Liability of the Partnership to 3rd Parties
Each partner is an agent of the partnership for purpose of business and agency law applies unless partner had no authority to enter deal and 3rd party knew this.

**The emphasis in partnership is on the apparent authority of the partner dealing with 3rd parties (i.e. what authority a 3rd party would reasonably believe a partner has based upon being held out by the partnership as a partner)

(1) Partnership agreement may limit the ability of a partner to bind the firm, but 3rd parties must know of this limitation

(2) Partnership/Partners are liable for acts of partner acting w/o actual but with apparent authority

Notice to partner=imputed to partnership
Liabilities of Partners to 3rd Parties
**Partners are jointly and severally liable for all obligations of the partnerships.

**Each partner is personally liable, but the Plaintiff is only entitled to ONE recovery.

**Partner who pays more than her pro rata share may receive contribution of other partners.

If a person is admitted to an existing partnership, she has no personal liability for debts incurred before she joined.
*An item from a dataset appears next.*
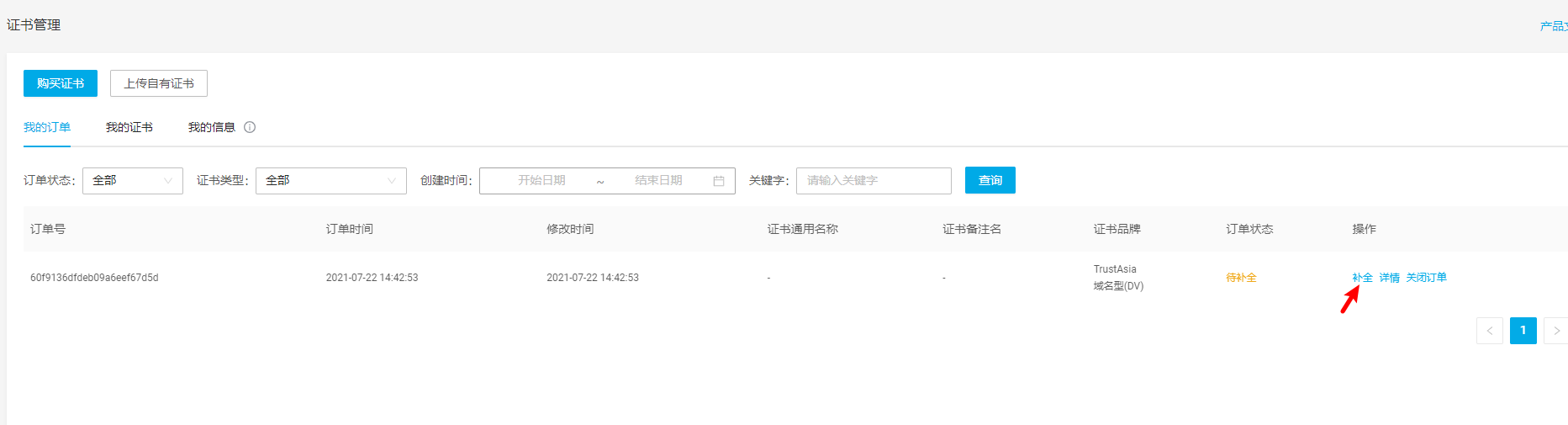
Task: Click 关闭订单 to close the order
Action: coord(1426,278)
**Outgoing partner liable for obligations incurred 90 days after she has filed notice of dissociation with SOS
Partner Dissociation
If a partner is dissociated and the partnership is not dissolved, the partnership must purchase the dissociated partner's interest at the greater of
(1) the partnership's liquidation value
(2) the value of the business as a going concern
Events of Dissolution
(1) If the partnership is at will (not for a definite time or purpose) then notice of intent to withdraw is enough

(2) If the partnership is a partnership for a definite time or for a definite undertaking, dissolution occurs
(a) within 90 days of death, incapacity, wrongful dissociation if at least 1/2 remaining partners agree
(b) express consent of partners
(c) expiration of time/undertaking partnership was set up for.
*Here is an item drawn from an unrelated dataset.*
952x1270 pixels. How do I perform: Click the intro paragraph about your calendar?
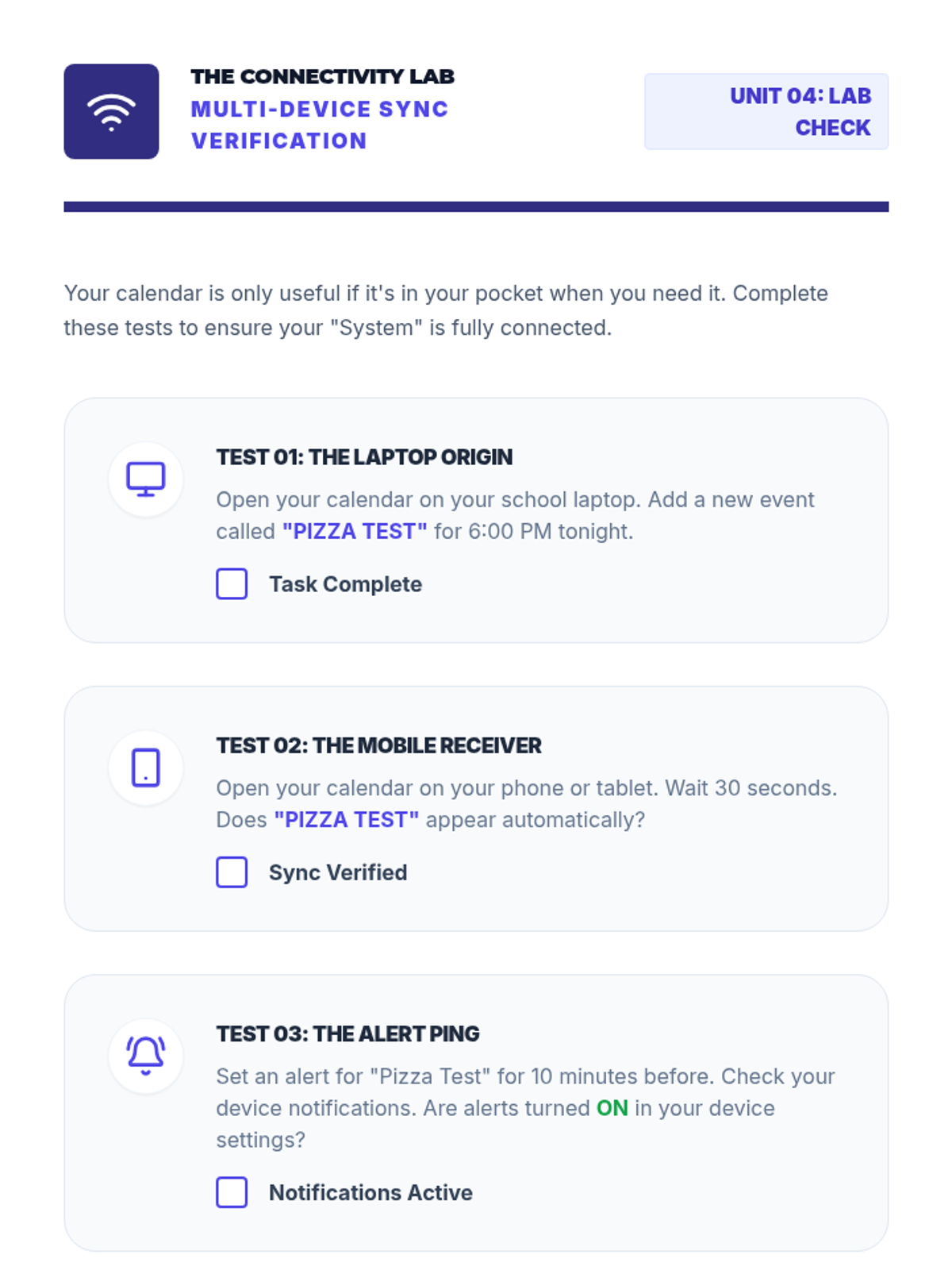444,310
(3) The happening of event of dissolution defined in agreement
Winding Up
**Partnership is bound by partner's act after dissolution if the act is appropriate for winding up the partnership.

**Also bound by a partner's post-dissolution acts where the party with whom the partner dealt had no knowledge of the dissolution.

**IF a partner files a statement of dissolution with the SOS, 3rd parties will be deemd to have notice of the dissolution 90 days after statement is filed.
Partners Liquidation After Winding Up
Assets are distributed in the following order:

(1) Creditors, including partners who have loaned the partnership money

(2) Partners, for their capital contributions

(3) Partners, for their share of the surplus and profits.
Exceptions that CANNOT be varied in a Partnership Agreement
(1) Partners' access to partnership books and records

(2) Partners' fiduciary duties except as long as not unreasonable to do so.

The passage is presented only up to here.